I don't use ee myself, but going through ee(1) man page solution is quite easy. Press ^c (control-c) and type quit, hit the enter and then press Q. 

In other words first quit ee and then quit less.


----------



## Alt (Mar 23, 2011)

Just kill ee process from other console.
Why you need this command btw?


----------



## SirDice (Mar 23, 2011)

matoatlantis said:
			
		

> In other words first quit ee and then quit less.


Less will get killed when ee is killed because of a broken pipe.


----------



## _martin (Mar 23, 2011)

SirDice said:
			
		

> Less will get killed when ee is killed because of a broken pipe.



When I tried it I had to hit Q to quit from *less*. I see "(END)" after closing *ee*, but *less* is still running (double-checked with *ps*).

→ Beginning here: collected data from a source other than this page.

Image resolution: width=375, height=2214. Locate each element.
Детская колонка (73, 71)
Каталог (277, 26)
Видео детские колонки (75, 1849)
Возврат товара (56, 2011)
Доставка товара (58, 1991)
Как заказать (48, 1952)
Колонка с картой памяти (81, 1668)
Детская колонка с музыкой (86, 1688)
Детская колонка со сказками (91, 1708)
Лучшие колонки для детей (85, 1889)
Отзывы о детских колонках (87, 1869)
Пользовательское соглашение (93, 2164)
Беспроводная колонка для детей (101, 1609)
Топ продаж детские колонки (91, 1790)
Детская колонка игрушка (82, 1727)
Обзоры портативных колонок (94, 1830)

So I guess *less* has a problem to deal with this and stays up.
Anyway that is the way how to deal with it


----------



## da1 (Mar 23, 2011)

I don't understand the logic behind using [CMD=""]less[/CMD], [CMD=""]more[/CMD], etc with [CMD=""]ee[/CMD]. These cmd's should be used with [CMD=""]cat[/CMD], [CMD=""]grep[/CMD], etc (something that prints to the console and not something that edits the file).


----------



## DutchDaemon (Mar 23, 2011)

That's why OP called it 'silly', da1.


----------



## da1 (Mar 23, 2011)

Aaa ... ups


----------



## tanked (Mar 23, 2011)

Thanks guys, as suggested by matoatlantis, pressing control-c, typing quit, hitting ENTER and then pressing Q made the console usable again.


----------